La tragedia di Edipo in grecanico antico, tra parole, suoni e canti

Usando il testo antico, il regista Alessandro Serra riscrive il mito di Edipo. Eroe cieco ed esule, il re di Tebe incarna la condizione dell’uomo contemporaneo. Al Teatro Ivo Chiesa di Genova
foto di Alessandro Serra

L’acclamato Macbettu shakesperiano del regista Alessandro Serra, creato nel 2017, recitato in sardo barbarigino del logudorese, ha girato il mondo (e ancora in tournée) superando ogni barriera linguistica. Un vero caso teatrale che oggi si ripete con il nuovo Tragùdia, il canto di Edipo, con Serra che firma anche scene, costumi, luci e suoni. Ed è il canto e la parola a scandire questa nuova originale creazione, densamente stratificati di simboli, di suggestioni visive, di rimandi e contaminazioni teatrali ‒ con qualche sprazzo comico di beckettiana memoria ‒, che nascono dal suono della voce e dalla musicalità scaturita dall’energia del corpo degli attori.
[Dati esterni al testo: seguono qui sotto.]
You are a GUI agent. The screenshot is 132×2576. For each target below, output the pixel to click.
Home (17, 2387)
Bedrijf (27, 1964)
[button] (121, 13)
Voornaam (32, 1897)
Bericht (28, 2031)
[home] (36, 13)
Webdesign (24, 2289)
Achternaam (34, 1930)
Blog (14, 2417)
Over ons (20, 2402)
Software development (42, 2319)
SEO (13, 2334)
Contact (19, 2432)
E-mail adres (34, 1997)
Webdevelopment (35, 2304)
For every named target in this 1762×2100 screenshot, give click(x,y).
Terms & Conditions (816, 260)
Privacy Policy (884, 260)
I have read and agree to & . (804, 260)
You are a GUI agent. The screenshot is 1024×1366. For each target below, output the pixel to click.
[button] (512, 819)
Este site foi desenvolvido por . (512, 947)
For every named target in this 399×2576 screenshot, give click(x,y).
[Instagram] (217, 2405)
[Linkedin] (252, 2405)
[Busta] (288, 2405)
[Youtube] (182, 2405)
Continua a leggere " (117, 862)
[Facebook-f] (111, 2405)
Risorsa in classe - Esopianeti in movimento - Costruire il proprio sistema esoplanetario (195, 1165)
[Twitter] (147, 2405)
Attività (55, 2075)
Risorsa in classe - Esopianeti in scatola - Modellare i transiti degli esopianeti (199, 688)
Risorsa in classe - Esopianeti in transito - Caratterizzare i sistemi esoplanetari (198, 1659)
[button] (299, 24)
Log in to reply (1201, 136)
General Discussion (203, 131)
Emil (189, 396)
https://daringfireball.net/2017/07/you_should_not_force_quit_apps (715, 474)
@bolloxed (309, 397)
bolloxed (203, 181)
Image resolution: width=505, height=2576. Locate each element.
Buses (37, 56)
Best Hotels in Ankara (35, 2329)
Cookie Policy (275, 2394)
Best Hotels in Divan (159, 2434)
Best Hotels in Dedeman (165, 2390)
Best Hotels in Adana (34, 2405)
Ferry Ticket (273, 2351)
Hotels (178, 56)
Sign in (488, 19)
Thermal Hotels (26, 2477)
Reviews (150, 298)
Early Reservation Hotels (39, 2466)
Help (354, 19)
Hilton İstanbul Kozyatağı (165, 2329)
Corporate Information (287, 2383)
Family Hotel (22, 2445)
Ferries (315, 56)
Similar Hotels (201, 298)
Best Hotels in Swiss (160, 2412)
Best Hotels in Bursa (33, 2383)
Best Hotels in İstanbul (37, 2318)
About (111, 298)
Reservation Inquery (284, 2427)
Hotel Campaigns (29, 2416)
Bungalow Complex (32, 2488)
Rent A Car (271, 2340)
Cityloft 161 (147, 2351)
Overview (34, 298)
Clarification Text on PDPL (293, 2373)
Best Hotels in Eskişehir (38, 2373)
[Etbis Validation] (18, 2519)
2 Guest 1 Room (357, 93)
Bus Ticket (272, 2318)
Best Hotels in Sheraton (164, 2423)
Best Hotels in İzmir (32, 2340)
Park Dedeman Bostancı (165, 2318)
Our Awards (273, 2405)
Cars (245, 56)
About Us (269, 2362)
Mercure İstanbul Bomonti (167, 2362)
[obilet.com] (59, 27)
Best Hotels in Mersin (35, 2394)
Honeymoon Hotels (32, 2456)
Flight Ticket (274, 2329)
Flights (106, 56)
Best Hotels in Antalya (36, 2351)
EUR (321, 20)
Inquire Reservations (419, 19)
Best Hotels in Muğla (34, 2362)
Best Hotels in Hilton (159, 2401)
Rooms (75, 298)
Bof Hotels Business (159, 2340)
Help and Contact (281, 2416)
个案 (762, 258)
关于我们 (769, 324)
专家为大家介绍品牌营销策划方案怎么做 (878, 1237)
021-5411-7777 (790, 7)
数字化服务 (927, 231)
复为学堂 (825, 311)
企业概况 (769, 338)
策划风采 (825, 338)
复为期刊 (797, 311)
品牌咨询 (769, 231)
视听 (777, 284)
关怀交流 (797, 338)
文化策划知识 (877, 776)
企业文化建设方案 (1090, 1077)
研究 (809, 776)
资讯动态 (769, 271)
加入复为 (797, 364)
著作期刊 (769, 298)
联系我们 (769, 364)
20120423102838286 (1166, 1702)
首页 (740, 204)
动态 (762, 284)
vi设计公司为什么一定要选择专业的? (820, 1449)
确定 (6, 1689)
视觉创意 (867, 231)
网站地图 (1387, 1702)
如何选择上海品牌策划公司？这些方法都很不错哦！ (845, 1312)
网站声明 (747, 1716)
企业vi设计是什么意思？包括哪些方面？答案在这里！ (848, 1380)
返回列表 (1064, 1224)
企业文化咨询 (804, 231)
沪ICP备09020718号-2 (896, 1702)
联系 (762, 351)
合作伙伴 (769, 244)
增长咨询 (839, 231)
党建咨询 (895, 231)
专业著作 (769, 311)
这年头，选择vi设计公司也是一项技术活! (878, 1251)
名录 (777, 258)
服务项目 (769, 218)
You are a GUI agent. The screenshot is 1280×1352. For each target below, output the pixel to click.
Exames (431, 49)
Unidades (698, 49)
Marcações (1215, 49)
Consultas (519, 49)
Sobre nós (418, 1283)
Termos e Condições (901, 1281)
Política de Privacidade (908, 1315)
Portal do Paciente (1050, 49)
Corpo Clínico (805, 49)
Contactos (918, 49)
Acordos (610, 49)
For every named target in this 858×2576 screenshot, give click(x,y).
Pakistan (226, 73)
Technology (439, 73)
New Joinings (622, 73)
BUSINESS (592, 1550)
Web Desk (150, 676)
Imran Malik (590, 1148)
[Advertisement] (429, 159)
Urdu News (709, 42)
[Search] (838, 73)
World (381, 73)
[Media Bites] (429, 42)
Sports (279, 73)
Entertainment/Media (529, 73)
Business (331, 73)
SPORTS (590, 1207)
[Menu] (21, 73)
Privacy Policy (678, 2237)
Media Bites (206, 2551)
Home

Corpi che si fanno strumento sonoro contagioso di trasmissione di forti emozioni (voci e canti di Bruno de Franceschi).

foto di Alessandro Serra

Ripartendo da un assunto di Antonin Artaud, che Serra ha fatto suo, «Creare miti, ecco il vero oggetto del teatro», egli, nell’esplorare gli archetipi della classicità, attinge ad una lingua remota: quella del grecanico calabro, idioma antichissimo definito, per quel parlare largo, “alla maniera dorica”, e ancora vivo, oggi, in alcune comunità tra la Calabria e la Puglia. Concepito scenicamente come un’allucinazione del Coro formato dai 7 attori che sono anche i personaggi della tragedia, lo spettacolo si dipana tra parole recitate e cantate (con sottotitoli in italiano), suoni registrati e generati dal vivo, cenni di danza, linguaggio dei segni.

foto di Alessandro Serra

Quel mondo antico vibra dentro una scenografia lignea: una grande parete nera frontale che svelerà porte, pertugi e apparizioni umane fino a precipitare a terra; e due lunghi pannelli laterali ruotanti assialmente, che le luci plasmeranno definendo atmosfere. Immerso in un quasi costante chiaroscuro, alternato a buio e luci taglienti, a sprazzi stroboscopici, e a profumo di incenso, Tragùdia si apre con la presenza inquietante di un angelo dalle ali nere, la Sfinge, che si aggira scrutandoci, e dare inizio alla storia di Edipo. Re e capro espiatorio, prescelto e reietto, figlio e marito, padre e fratello, incestuoso e parricida. Del mito e dell’eroe di Sofocle, Serra ricompone una sua scrittura dell’Edipo re e l’Edipo a Colono (con traduzione dal grecanico di Salvino Nucera) facendolo risalire dalla sofferta infanzia alla scoperta della verità sulle sue colpe, all’accecamento come espiazione, fino alla discesa nell’Ade del tormento; quindi alla resurrezione, diventando un essere sacro agli dèi, scomparendo nel bosco delle Eumenidi, e, prima di svanire nella luce, lasciando in eredità quella «…parola che ci libera di tutto il peso e il dolore dell’esistenza: Amore».

foto di Alessandro Serra

L’andamento liturgico e rituale della messinscena, pregno di sacralità, darà consistenza all’emergere di tutte le figure tragiche: Edipo con in mano l’asta dell’errante, Tiresia claudicante, bendato, e con due bastoni per sorreggersi; Polinice bloccato nel suo pastrano militaresco impregnato di polvere; Teseo vestito di un kimono rosso e una maschera giapponese; e Giocasta, Antigone, Ismene, in bianco e nero; il pastore, i servi, il bambino in fasce. E sono attori di encomiabile bravura, canora e recitativa, Alessandro Burzotta, Salvatore Drago, Francesca Gabucci, Sara Giannelli, Jared McNeill, Chiara Michelini, Felice Montervino, personificazioni concrete e senza tempo di una storia antica e sempre nuova. Ancora una volta l’estro artistico di Serra ammalia con la scatola magica del suo teatro arcaico, visionario e artigianale, i cui artifici scenici, vocali e narrativi scavano in profondità per riportare alla luce l’essenza stessa del mito, e dell’umano.

foto di Alessandro Serra

Lo spettacolo è stato premiato al 64° Festival Internazionale del Teatro MESS ricevendo il premio Golden Laurel Wreath nelle categorie miglior spettacolo, miglior regista, migliore attrice, e Premio Radio Sarajevo “Sound of MESS” (for the best of sound in theatre).